Il 22 settembre è passato un anno esatto da quando il nostro amico e redattore Umberto Brancia ci ha lasciati. Da allora sono stati molti i momenti in cui a ognuno di noi è capitato di pensare «se ci fosse stato Umberto, avrebbe sicuramente detto…», oppure «per scrivere un articolo su questo argomento, ci vorrebbe Umberto». Chi non lo ha conosciuto, può rileggersi il ricordo che di lui abbiamo scritto all’indomani della sua morte, dove troverà anche alcune riflessioni tratte dal suo blog personale, che si intitolava «Cercate ancora». Il 16 giugno, al Maxxi di Roma, lo abbiamo ricordato con il «Premio Umberto Brancia – Cinema come rappresentazione del sociale», nell’ambito dell’Asff – AS Film Festival, ideato e curato da persone con autismo. Umberto era il padre di uno di quei ragazzi che dal 2008 frequenta con passione il cineclub nato dalla collaborazione tra Gruppo Asperger e cinema Detour di Roma.
Di seguito, vi riproponiamo alcune riflessioni scritte da Umberto all’indomani della serata di autofinanziamento organizzata da Confronti, a novembre 2011, per tentare di scongiurare la chiusura della rivista.
Quando l’altra sera sono entrato nel salone della Chiesa metodista di via Firenze per la cena di sostegno a Confronti, ero molto timoroso, pieno di ansie. Confronti (e prima il suo precedente storico, Com Nuovi tempi) sono stati il mio spazio elettivo di impegno pubblico, per quasi trent’anni (insieme a qualche altro luogo, che oggi langue o è scomparso per sempre). Non è stato un impegno continuativo, come è tipico di un’attività volontaria, ma ha assorbito comunque una parte notevole della mia vita. Come accade per ogni esperienza concreta, a questo lungo periodo sono legati emozioni (e conflitti) profondi, mai banali.
Mentre entravo, mi sono riapparse per un momento alla mente immagini della lunga vicenda di questo mondo di «cristiani critici», in cui abbiamo discusso e ci siamo arrovellati intorno ai principali avvenimenti della vita pubblica, italiana e addirittura mondiale. In quel palazzo grigio e austero della Roma umbertina, ho visto riunioni di redazione affollatissime e momenti di triste difficoltà, segnati sempre da una passione genuina per l’analisi politica e sociale, per i buoni libri e le idee. Lì ho imparato a scrivere decentemente un articolo o la recensione di un libro. E ancora oggi non sono sicuro di averlo imparato bene, se non mi confronto con gli articoli degli altri: anche questa è una peculiarità delle riviste.

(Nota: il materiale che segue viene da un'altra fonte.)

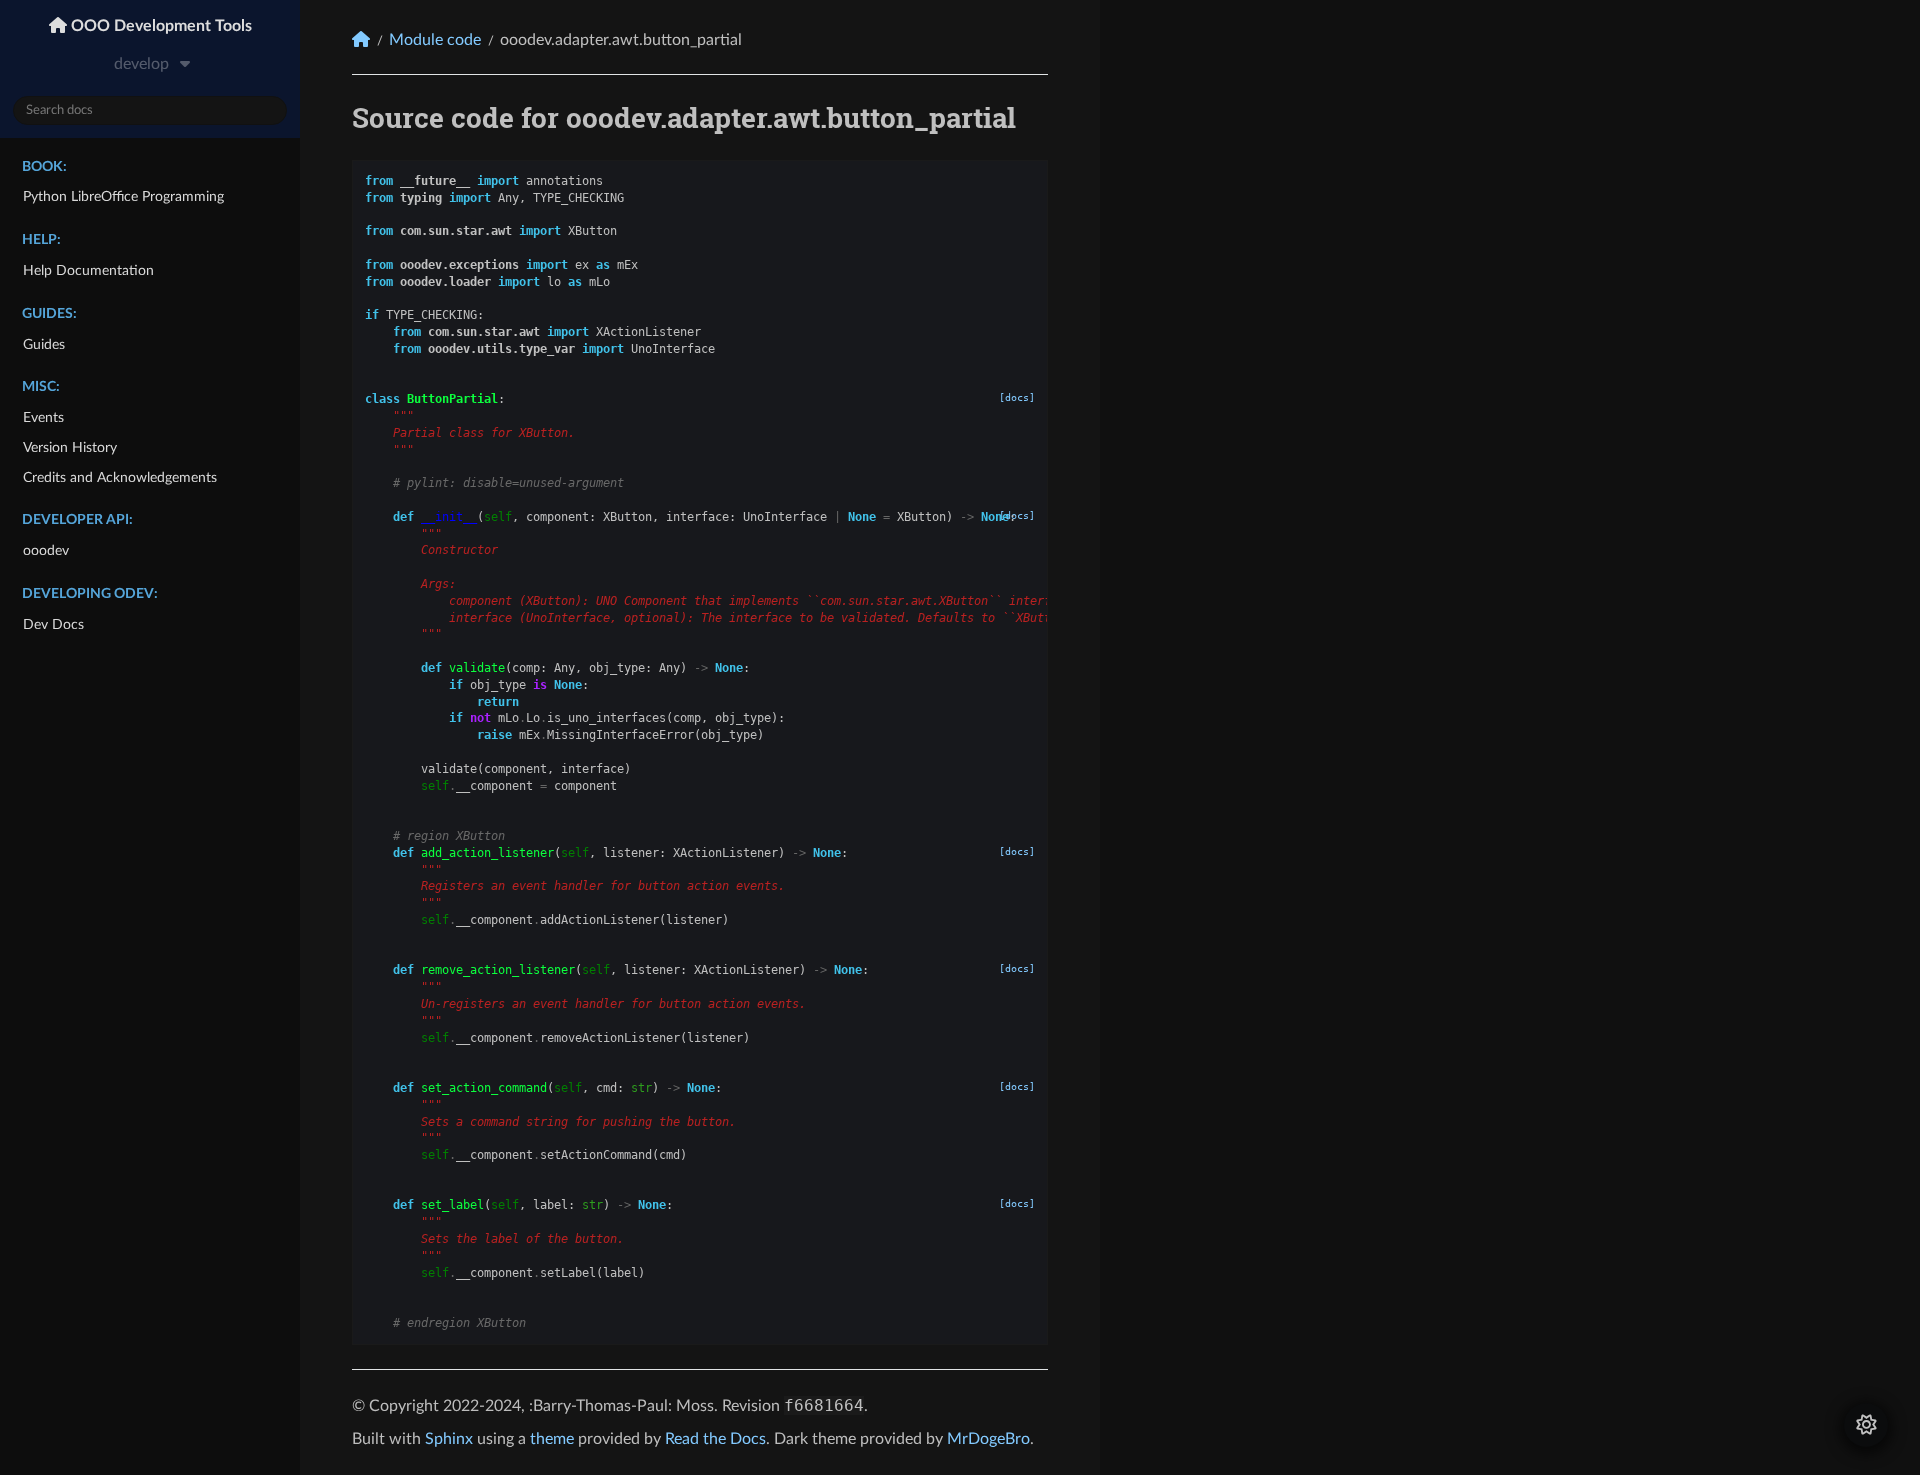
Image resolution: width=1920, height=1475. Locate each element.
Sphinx (449, 1439)
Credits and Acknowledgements (120, 477)
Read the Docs (715, 1439)
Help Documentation (88, 270)
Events (43, 417)
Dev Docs (53, 624)
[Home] (361, 39)
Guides (44, 344)
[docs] (1017, 397)
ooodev (46, 550)
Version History (70, 447)
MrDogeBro (988, 1439)
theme (552, 1439)
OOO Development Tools (159, 26)
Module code (435, 40)
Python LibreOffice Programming (123, 196)
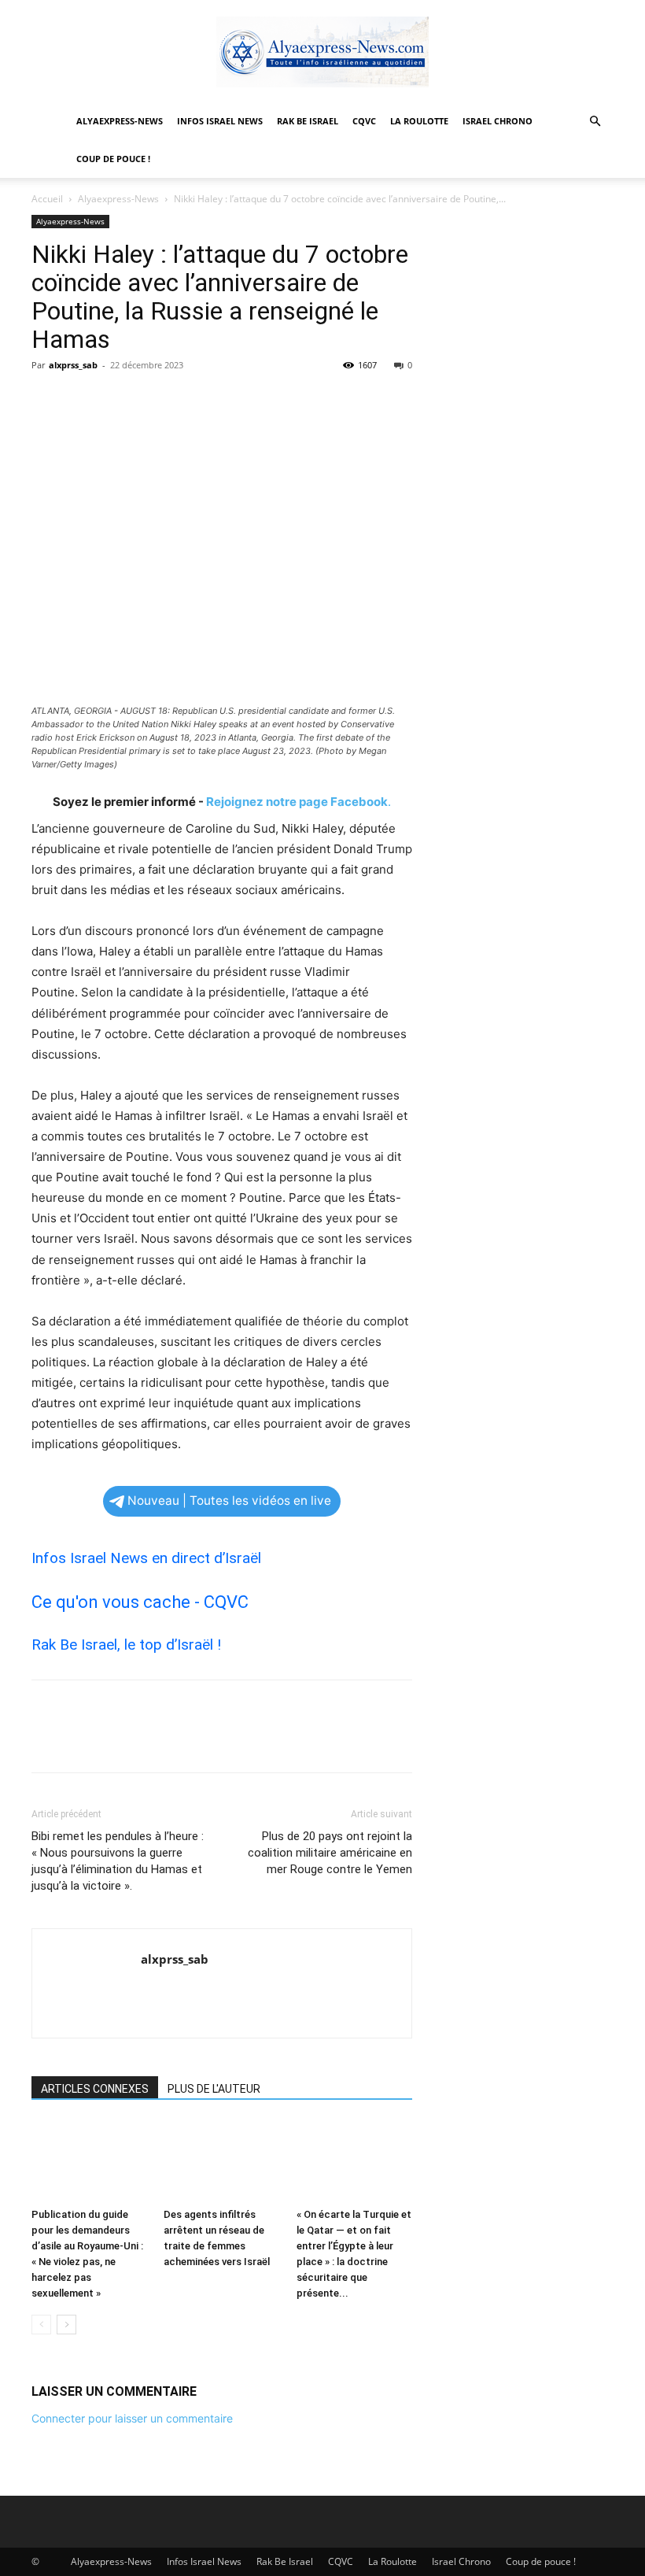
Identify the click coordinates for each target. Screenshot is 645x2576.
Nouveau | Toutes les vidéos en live (229, 1500)
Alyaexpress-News (119, 121)
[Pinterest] (119, 400)
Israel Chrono (498, 121)
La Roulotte (419, 121)
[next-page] (66, 2324)
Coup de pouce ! (113, 158)
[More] (192, 400)
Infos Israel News (220, 121)
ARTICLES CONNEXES (95, 2089)
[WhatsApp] (155, 400)
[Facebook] (47, 400)
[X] (83, 400)
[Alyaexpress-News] (322, 52)
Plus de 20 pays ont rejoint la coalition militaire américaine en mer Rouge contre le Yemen (330, 1852)
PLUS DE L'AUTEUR (214, 2089)
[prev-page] (41, 2324)
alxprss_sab (73, 365)
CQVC (364, 121)
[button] (595, 121)
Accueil (47, 198)
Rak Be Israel (307, 121)
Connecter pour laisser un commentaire (132, 2418)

Aperta la porta del salone, ci hanno investito i rumori e le voci di un centinaio di persone, che cominciavano a bere e a mangiare. Ho tirato un sospiro di sollievo, come era accaduto in tanti altri casi: era andata bene, era andata bene! La redazione e i membri della cooperativa, impegnati in questa iniziativa di sostegno per la sopravvivenza del giornale, avevano lavorato per varie settimane affinché la serata riuscisse.
Le riviste indipendenti di cultura vivono proprio così questa fase molto difficile del mondo editoriale: tra paura e speranza. La fattura della rivista si intreccia a fatica con le iniziative di solidarietà, le relazioni culturali e tanto lavoro volontario. Sono una ricchezza del nostro tessuto culturale profondo, che tiene aggregati mondi diffusi, segmenti di realtà sociale ignorati dal circuito ufficiale dei media.
Per due ore, ho stretto la mano a tanti amici recenti e a volti che non vedevo magari da vent’anni. Non c’era nell’ aria nessun atteggiamento da reduci, se non forse una sotterranea malinconia per il tempo trascorso e per le ulcerazioni di un panorama politico ed economico molto simile alle rovine di un terremoto.
Si discuteva su come salvare la rivista e si pensava a nuovi progetti. Un altro dato mi ha consolato: ho visto molti giovani che non conoscevo e che erano lì per aiutare e non solo per mangiare!
Le riviste sono anche questo: una palestra, uno spazio per quei ventenni che hanno voglia di guardare il mondo con sguardo critico. Non dovremmo dimenticarlo mai.
La crisi della nostra rivista non è ancora superata, ma sabato sera è stata una tappa importante.